I hope this year has got off to a good start! We're busy and back in the swing of things and so Alex has had a chance to sit down and write about where he sees Use Cases adding value. Do check it out when you have a moment: http://the-technical-diaries.blogspot.com/2011/01/round-pegs-into-r...

 

I welcome any further thoughts you have!

With kind regards,

Derek

 

 

 

Comment by Derek Russell on December 14, 2010 at 17:35

Hi Jim and Andreas,

 

Thanks for your great comments, good to get some discussion going!

 

Andreas - Your comment has inspired Alex (who wrote Use(less) Cases) to specifically address the development of use cases and when to use them in order to obtain the most benefit in his next blog post, which will be published in the next couple of days. In the blog post, we will discuss both the technical and commercial benefits of developing use cases even when a detailed requirement specification has been provided. I'll post the blog post on here, so keep an eye out!

 

Jim - Good question.It is not uncommon for engineers who are new to use case development to “view them with suspicion”. This is usually because the benefits of use case modelling have not been accurately demonstrated. During training sessions the use of practical exercises, which provide hands on experience in use case development techniques, typically leads to a “eureka” moment and usually convinces even the most ardent sceptic of the value that can be added. During consulting sessions, the same effect is achieved by guiding the team through the use case process using their own requirements. How use cases techniques are introduced to your team is as important as the techniques themselves. I hope that answers your question?

 

Thanks

Derek

Comment by Jim Roberts on December 12, 2010 at 19:52

Hi Derek,

   I once worked in an organization where the development team saw the use case model with suspicion. They found it hand-cuffing and tedious.  They never saw the value in them. It never got off the ground.  I was wondering , as a consultant, how you have been able to combat this?

 

Thanks

Jim

Comment by Andreas Leue on December 9, 2010 at 17:52
Hi Derek,

interesting blog posts. Concerning the previous, I share your view of the relevance, past and future of MD.

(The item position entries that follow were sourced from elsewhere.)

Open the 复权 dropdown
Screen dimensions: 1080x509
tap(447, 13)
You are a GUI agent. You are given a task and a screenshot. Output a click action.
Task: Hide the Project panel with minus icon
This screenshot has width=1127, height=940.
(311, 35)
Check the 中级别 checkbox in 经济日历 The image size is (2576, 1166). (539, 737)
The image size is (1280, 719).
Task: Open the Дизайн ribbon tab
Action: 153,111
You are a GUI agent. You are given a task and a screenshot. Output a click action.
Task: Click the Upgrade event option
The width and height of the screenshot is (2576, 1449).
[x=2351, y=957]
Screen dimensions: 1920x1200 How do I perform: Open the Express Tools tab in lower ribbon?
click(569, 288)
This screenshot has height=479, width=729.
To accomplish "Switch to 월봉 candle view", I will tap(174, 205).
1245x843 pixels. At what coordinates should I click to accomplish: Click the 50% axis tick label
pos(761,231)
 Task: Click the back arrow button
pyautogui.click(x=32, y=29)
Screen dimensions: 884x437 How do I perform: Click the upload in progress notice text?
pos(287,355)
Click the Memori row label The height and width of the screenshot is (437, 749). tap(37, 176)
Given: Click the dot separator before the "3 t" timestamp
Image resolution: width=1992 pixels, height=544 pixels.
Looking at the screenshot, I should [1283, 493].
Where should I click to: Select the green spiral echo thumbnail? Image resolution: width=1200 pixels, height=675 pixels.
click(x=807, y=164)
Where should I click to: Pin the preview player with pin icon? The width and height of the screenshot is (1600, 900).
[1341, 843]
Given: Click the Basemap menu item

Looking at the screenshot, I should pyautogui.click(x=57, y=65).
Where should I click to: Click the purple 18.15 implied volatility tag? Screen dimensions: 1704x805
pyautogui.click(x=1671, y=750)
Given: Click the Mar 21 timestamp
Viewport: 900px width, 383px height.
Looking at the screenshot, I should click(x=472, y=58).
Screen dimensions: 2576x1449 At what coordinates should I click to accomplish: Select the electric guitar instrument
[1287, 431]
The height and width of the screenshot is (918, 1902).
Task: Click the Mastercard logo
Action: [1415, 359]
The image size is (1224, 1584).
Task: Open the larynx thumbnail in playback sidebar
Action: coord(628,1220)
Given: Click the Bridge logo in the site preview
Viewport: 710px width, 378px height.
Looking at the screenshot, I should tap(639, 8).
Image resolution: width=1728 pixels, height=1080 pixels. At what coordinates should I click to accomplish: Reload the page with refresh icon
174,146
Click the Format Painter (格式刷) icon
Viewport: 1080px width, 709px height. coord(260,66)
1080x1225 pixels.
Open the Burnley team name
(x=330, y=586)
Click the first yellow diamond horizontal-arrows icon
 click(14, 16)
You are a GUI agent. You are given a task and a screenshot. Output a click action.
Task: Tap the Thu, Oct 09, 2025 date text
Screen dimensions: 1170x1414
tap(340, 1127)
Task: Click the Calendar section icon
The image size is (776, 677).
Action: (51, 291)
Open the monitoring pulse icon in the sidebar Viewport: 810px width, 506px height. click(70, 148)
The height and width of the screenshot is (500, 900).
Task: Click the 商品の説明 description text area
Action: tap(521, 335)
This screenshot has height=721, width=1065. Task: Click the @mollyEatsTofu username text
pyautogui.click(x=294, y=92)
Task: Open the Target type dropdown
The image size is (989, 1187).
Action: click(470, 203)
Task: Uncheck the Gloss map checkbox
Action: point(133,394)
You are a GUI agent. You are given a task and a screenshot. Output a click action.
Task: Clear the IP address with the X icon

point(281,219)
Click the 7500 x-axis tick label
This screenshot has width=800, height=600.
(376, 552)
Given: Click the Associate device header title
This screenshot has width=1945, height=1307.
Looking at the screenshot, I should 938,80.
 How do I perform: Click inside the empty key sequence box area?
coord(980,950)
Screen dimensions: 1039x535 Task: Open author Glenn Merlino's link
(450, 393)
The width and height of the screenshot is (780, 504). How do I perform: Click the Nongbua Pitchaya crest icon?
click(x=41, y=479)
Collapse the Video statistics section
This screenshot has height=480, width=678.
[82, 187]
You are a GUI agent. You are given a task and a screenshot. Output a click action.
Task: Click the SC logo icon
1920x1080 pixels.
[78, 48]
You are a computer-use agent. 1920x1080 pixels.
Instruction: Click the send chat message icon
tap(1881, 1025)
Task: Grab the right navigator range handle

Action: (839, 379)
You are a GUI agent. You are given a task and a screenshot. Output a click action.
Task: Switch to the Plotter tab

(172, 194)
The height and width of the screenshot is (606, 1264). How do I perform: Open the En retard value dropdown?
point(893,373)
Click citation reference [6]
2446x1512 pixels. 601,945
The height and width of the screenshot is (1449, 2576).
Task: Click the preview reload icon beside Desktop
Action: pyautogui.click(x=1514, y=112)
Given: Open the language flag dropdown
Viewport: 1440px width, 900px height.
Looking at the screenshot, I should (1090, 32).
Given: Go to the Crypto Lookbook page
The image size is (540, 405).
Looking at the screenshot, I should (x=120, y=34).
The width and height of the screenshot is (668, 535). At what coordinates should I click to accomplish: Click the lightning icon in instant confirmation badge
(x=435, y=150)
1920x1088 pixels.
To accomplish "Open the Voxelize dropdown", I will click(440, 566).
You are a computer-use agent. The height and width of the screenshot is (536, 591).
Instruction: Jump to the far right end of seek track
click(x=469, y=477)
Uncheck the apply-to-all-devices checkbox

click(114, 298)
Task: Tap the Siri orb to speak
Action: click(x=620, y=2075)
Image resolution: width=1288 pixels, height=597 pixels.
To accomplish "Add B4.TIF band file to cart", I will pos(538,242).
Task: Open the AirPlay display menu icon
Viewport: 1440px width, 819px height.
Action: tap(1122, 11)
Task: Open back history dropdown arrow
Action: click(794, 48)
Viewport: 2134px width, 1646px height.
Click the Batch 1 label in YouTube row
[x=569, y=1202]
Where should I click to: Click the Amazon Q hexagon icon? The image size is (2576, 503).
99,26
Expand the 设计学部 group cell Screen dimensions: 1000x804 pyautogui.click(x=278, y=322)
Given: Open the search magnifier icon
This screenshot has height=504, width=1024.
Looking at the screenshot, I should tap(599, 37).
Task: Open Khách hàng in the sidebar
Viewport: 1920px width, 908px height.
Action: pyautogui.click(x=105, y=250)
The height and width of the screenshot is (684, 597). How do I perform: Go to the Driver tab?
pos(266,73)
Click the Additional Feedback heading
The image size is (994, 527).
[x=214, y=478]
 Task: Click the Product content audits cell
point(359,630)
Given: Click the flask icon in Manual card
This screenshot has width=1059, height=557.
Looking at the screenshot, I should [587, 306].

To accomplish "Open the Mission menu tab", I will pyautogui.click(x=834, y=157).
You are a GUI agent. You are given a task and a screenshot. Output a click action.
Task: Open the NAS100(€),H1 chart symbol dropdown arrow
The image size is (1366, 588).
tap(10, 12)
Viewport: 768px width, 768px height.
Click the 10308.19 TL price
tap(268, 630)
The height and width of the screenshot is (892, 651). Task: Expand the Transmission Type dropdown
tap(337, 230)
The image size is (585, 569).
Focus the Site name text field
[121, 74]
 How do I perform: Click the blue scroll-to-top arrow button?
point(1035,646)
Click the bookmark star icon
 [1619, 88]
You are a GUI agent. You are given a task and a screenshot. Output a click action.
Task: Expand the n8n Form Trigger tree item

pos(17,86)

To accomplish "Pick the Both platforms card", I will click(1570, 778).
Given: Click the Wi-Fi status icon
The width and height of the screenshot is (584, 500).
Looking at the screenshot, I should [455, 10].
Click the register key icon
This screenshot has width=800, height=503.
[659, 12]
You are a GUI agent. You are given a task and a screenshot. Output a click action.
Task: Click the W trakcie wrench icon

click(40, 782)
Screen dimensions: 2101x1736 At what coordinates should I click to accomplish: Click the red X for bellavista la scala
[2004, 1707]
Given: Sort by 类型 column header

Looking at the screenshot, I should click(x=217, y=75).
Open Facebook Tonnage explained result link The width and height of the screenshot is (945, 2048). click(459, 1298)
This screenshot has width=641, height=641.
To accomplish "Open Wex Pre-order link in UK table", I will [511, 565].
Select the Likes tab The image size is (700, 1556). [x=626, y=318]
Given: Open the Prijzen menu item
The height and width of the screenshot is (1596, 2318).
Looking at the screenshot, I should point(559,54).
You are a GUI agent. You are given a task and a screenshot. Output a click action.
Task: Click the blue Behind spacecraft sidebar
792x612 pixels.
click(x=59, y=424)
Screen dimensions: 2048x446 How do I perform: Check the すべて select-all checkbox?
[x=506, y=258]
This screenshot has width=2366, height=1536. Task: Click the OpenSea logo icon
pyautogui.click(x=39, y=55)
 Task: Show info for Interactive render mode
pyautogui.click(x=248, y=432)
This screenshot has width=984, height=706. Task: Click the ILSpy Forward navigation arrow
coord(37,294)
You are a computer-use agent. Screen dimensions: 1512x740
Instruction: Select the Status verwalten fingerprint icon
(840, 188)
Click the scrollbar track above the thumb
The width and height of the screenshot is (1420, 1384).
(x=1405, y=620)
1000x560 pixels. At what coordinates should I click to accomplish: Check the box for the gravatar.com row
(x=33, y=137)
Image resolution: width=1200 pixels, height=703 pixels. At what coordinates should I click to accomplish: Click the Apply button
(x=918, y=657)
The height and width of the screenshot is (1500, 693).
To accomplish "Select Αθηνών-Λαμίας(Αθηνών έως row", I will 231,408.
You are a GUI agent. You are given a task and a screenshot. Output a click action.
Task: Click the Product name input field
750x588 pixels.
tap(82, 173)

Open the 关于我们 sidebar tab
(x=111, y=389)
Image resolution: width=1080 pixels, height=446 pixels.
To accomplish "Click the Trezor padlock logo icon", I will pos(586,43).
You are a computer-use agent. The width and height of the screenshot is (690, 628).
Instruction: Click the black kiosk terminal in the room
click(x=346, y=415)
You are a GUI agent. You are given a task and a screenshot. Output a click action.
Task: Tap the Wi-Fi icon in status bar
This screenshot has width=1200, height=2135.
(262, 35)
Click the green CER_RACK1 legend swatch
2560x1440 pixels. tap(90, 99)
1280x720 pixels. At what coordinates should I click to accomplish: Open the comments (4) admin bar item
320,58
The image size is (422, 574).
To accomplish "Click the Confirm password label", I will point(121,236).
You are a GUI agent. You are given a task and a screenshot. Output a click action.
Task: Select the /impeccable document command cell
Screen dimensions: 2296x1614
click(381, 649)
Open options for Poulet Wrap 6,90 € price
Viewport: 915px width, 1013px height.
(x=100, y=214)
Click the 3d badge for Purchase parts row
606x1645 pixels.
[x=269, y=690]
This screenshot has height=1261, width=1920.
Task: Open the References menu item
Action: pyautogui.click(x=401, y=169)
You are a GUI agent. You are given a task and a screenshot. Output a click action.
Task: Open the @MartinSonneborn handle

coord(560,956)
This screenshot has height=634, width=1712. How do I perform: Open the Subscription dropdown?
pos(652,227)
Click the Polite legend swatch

I think the problem with use cases is that they contain a lot of information that is redundant between analysis and design (i.e. roles, workflow, static structure etc.), so that a full fledged analysis gets costly since everything is written down twice. In consequence, such analysis is mostly found in inch-thick contractual formal documents. Alternatively, one can apply them sparsely, as an addition to say user stories. But then, most people are not interested in doing this "aesthetically" (I always am :) ).

I think you can really do nice modelling with them, but can't really see too much opportunities when this is oeconomically apt. I'd love to hear stories telling me the opposite.